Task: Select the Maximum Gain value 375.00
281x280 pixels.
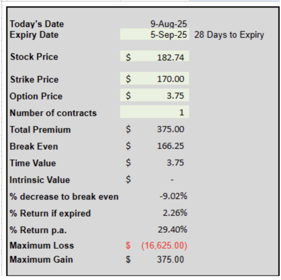Action: click(x=155, y=259)
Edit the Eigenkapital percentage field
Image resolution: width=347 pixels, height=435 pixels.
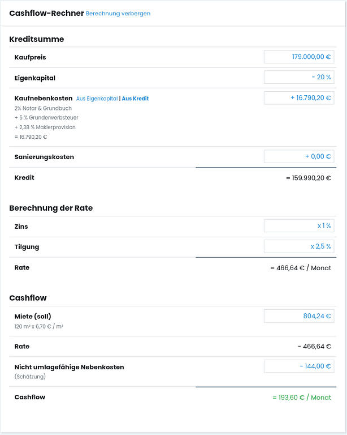[x=298, y=78]
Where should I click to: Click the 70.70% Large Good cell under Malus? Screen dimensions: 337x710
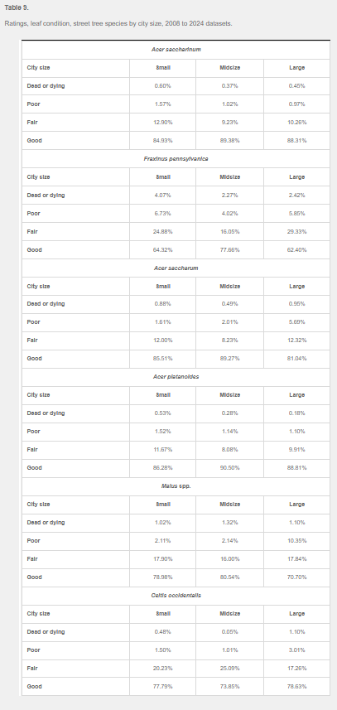296,577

——————

--- PROBLEM ---
Pull out every line of the material above that contains the string "pixels" and list those lines.

--- RESULT ---
281x280 pixels.
Image resolution: width=347 pixels, height=435 pixels.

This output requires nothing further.